Unternehmerische Freiheit heißt, ein Unternehmen so zu führen, dass es sich nachhaltig gut entwickelt. Wir greifen dann ein, wenn ein Unternehmen zerschlagen oder filetiert werden soll, um kurzfristige Renditeziele zu bedienen. Denn wir lassen uns nicht melken. Unternehmerische Freiheit endet dort, wo die aus dem Eigentum entstehende Verantwortung beginnt. Das heißt, dass Unternehmen wie Thyssen-Krupp nicht einfach zum Opfer von Finanzhaien werden dürfen.

Aber für ein Gleichgewicht zwischen Arbeit und Kapital im Aufsichtsrat gibt es keine politische Mehrheit.
Das ist richtig, im Moment nicht. Aber wenn wir nur Dinge für richtig halten würden, für die es aktuell politische Mehrheiten gibt, dann wäre die Programmatik der IG Metall etwas schmal.

Welche Fehler hat das Management von Thyssen-Krupp in der Vergangenheit gemacht?
Es ist nicht gelungen, eine konsistente und nachhaltige Unternehmensstrategie zu entwickeln.

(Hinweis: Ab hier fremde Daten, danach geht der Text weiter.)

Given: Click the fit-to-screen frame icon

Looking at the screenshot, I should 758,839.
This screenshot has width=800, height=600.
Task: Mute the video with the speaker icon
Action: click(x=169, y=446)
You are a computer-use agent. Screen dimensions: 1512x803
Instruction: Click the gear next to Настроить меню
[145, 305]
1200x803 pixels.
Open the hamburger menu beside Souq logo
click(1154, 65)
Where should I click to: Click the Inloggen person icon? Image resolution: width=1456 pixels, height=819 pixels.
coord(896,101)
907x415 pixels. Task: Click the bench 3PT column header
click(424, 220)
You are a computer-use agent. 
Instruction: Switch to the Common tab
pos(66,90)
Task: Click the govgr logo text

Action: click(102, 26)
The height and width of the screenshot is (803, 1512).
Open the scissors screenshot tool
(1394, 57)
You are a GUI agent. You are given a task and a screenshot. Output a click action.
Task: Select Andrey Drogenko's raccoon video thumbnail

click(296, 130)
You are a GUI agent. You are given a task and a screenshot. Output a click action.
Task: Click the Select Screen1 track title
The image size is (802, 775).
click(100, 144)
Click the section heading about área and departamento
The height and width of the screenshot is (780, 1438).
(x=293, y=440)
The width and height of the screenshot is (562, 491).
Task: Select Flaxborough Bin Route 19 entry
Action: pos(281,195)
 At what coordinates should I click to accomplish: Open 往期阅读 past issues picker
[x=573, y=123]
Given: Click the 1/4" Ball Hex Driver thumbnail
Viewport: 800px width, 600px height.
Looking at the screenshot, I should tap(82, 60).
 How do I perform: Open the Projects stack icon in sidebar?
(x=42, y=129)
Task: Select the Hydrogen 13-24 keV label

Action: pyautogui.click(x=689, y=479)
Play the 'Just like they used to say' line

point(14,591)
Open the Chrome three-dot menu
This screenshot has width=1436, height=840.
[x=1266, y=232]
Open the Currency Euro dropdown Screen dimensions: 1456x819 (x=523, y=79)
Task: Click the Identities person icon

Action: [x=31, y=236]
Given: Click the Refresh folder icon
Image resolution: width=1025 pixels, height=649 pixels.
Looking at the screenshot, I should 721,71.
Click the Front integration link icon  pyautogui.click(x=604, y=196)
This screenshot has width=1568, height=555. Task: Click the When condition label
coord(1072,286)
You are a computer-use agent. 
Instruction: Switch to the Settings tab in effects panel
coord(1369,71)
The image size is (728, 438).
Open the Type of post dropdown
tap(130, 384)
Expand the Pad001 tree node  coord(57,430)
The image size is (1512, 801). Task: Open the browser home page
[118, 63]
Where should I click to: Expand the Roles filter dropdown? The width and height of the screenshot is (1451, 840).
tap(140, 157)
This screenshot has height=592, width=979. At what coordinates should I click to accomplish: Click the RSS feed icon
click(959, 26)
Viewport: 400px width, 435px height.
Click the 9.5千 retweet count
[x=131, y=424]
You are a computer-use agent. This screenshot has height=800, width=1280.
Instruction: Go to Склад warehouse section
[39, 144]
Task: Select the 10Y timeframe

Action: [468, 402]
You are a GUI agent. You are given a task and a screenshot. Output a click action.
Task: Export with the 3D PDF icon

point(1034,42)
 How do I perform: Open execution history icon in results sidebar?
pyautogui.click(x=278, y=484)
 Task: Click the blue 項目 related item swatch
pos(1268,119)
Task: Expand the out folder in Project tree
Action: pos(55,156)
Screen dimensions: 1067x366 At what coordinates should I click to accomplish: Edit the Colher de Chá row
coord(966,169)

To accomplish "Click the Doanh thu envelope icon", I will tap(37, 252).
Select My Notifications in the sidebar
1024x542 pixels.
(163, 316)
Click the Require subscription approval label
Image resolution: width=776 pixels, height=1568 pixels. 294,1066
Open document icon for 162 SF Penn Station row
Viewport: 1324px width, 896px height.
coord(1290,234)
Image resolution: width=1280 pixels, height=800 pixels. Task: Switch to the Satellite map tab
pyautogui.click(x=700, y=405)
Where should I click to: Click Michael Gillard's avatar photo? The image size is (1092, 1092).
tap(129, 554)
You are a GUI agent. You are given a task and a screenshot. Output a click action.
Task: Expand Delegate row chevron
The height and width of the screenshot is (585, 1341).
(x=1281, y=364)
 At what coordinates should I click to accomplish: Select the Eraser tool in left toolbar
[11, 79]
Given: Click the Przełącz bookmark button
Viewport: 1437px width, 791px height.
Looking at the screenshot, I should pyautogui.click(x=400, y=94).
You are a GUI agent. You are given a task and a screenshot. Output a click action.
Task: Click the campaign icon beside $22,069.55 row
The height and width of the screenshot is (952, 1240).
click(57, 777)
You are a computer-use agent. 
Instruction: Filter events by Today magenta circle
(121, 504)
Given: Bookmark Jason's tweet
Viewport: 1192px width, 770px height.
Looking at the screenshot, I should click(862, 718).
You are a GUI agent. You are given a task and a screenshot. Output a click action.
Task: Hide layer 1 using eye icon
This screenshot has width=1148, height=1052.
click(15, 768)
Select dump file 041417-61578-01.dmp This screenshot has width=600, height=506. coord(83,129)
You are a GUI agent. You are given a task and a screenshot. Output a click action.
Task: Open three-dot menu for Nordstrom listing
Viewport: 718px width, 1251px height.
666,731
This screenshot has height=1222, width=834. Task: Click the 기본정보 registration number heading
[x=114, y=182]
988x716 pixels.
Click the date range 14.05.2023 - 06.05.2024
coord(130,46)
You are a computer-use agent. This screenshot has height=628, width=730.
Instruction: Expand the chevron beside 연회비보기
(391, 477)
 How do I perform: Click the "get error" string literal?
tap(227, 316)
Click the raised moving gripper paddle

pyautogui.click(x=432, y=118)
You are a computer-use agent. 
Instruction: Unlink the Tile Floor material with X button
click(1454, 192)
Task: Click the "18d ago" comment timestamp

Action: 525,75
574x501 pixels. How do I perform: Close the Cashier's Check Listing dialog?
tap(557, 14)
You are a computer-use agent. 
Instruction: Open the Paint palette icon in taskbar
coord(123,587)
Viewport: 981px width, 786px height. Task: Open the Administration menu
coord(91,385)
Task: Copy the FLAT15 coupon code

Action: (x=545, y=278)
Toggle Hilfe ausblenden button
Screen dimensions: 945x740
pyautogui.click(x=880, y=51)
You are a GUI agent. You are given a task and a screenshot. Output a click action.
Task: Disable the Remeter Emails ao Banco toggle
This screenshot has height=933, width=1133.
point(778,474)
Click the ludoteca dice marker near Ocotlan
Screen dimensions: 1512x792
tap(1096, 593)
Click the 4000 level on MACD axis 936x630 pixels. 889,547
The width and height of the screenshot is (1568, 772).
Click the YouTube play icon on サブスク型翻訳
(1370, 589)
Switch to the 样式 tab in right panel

Das ist zugegebenermaßen bei der Eigentümerstruktur auch nicht leicht. Aber in einer Branche, wo ein Hochofen vielleicht alle 15 bis 20 Jahre mal erneuert wird, werden langfristige Strategien gebraucht, nicht ein kurzfristiges Hin und Her.

Trägt auch die EU-Kommission eine Mitschuld an der gegenwärtigen Misere, weil sie die Fusion mit Tata untersagt hat?
Das war schon eine schwierige Entscheidung. In vielen Fällen ist die EU-Kommission inzwischen zu streng, nämlich überall dort, wo sie beim Wettbewerbsrecht allein den europäischen Markt im Blick hat und nicht den Weltmarkt, was richtig wäre.

Müssen jetzt die Beschäftigten dafür büßen? Ihre Gewerkschaft sagt, dass die Grundsatzvereinbarung aus der Zeit der Fusionspläne weiter gilt. Darin werden betriebsbedingte Kündigungen als letzte Option nicht ausgeschlossen.
Das stimmt so nicht. Für den Fall der Fusion mit Tata hatten wir einen Tarifvertrag Zukunft erkämpft, der weitreichende Sicherungen bis Ende 2026 vorsah. Nach dem Scheitern der Fusion und der abgesagten Teilung der Thyssen-Krupp AG gilt die Grundsatzvereinbarung nun für den Gesamtkonzern. Für den Stahlbereich sind betriebsbedingte Kündigungen zunächst bis Ende des Jahres ausgeschlossen. Mit der neuen Stahlstrategie, die dann greift, fordern wir einen neuen Tarifvertrag.

Wird es bei Thyssen-Krupp einen neuen Anlauf für einen Zusammenschluss geben?
Stahl ist jetzt wieder Kerngeschäft bei Thyssen-Krupp. Das muss nach vorne entwickelt werden. Wir haben gerade eine extreme Bewegung in der Branche, und jedem ist klar, dass Restrukturierungen im europäischen Stahlbereich erfolgen können. Wie diese aussehen könnten, ist im Moment noch offen.

Nicht nur die Stahlbranche, auch die Autoindustrie oder der Maschinenbau stehen vor Umwälzungen durch die Mobilitätswende und die Digitalisierung. Brauchen wir staatliche Auffanglösungen, so wie beim Braunkohleausstieg?
An den Stellen, wo die Mobilitäts- und Energiewende zu Brüchen führen kann, brauchen wir auch mal staatliche Hilfe.

Ein Beispiel?
Wenn bis 2030 noch Verbrennungsmotoren gebaut werden, ist bis dahin eine zuverlässige Zulieferkette unverzichtbar. Die kleinen und mittleren Zulieferer bekommen aber heute schon keine Kredite mehr, wenn die Banken nur das Wort Verbrennungsmotor hören. Unsere Idee ist deshalb ein staatlich garantierter Mittelstandsfonds, der Anlegern lukrative Renditen ermöglicht. Und auch regional müssen wir aktiv werden.

Woran denken Sie?
Regionen wie das Saarland sind von den Umwälzungen in der Stahl- und in der Automobilzulieferindustrie doppelt betroffen. Analog zur Kohlekommission muss jetzt überlegt werden, was wir tun, wenn Arbeitsplätze wegbrechen. Und wie sich neue Jobs ansiedeln lassen.

Herr Hofmann, vielen Dank für das Interview.